The policies of the affirmative action ensures that blacks and other minorities do enjoy the same opportunities like those enjoyed by the whites for promotions, salary increases, career advancement, school admissions and scholarships. Executive orders have been signed fro equal opportunity and nondiscrimination in government employments and sanctions and penalities have been put to punish those who float the rules (Office of Federal Contract Compliance Programs, OFCCP). For blacks, the door was opened to compete for jobs, promotions and education while for whites it was literally shut up. Some conservatives resented the idea that the blacks were enjoying preferential treatment and were playing the role of professional victim. Because of these laws, minorities were threatening the jobs of the whites. Liberals take the affirmative action as unjust, they always point the case of Wygant in1986 where white senior employees were laid off while blacks retained their jobs, and conservatives were pressed to impose strict quota system in the paradise case of 1987 where the Alabama Department of Public Safety did not promote any blacks but did after 12years when the Court decided that they do it (Brunner B. 2007).
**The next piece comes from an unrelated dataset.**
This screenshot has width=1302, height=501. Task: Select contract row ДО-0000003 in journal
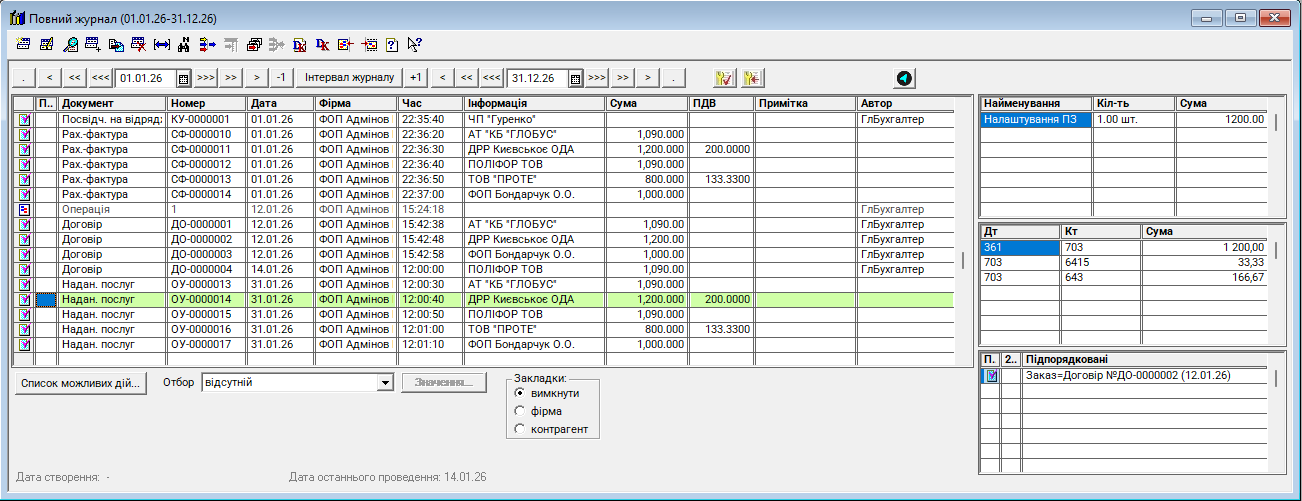pyautogui.click(x=206, y=254)
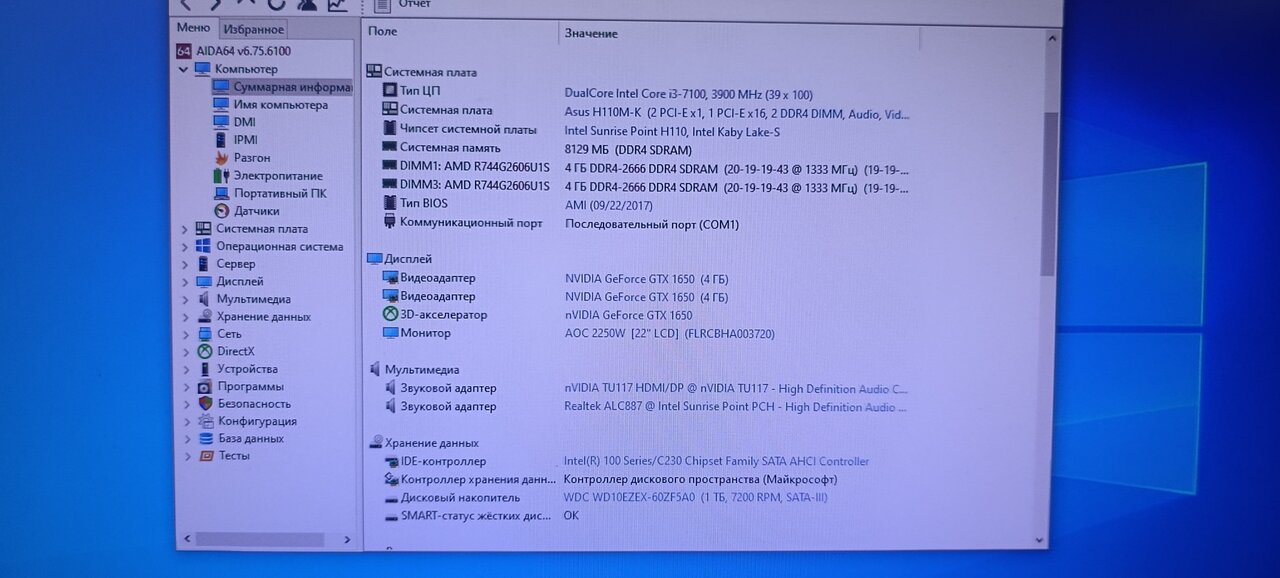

In a landmark ruling on the buttresses of affirmative action in 2003, the Supreme Court upheld the right of affirmative action in higher education. This was after two cases were determined, in 2000 for Gratz v. Bollinger & 2001for Grutter v. Bollinger. The first case was ruled that race can be one of the factors that that are considered when selecting students and thus "a compelling interest in obtaining the educational benefits that flow from a diverse student body." But in the second case it ruled that the formulaic approach of admission had to be modified from the point system to provide individualized consideration. In the two cases, it was ruled that although affirmative action is no longer a way of redressing past injustices, it has promoted a "compelling state interest" at all levels in society (Brunner B. 2007).
The concrete steps that have been taken by the government to and eliminate discrimination in education, employment and contracting and also try and address the past discrimination. Some famous cases like that of Brown v. Education in 1954 was a landmark ruling in that it signaled the end of racial segregation in public facilities, an opportunity for all despite the color of their skin. Affirmative action has been seen by some as a preferential treatment to these groups and has been opposed but they were reaffirmed by the Civil rights Act of 1991. Whites see this as shutting up their revenue but for blacks its opening the door for them for more opportunities as the whites. Some cases have been ruled for or against affirmative action as it has been seen that it is a complex and sensitive issue but the affirmative action has been seen as a way of leveling the playfield for minorities. Discrimination has not ended though but has significantly reduced thanks to the affirmative action which has enabled equal opportunities for all through the executive orders signed for the equal employment opportunity and non-discrimination in government employment.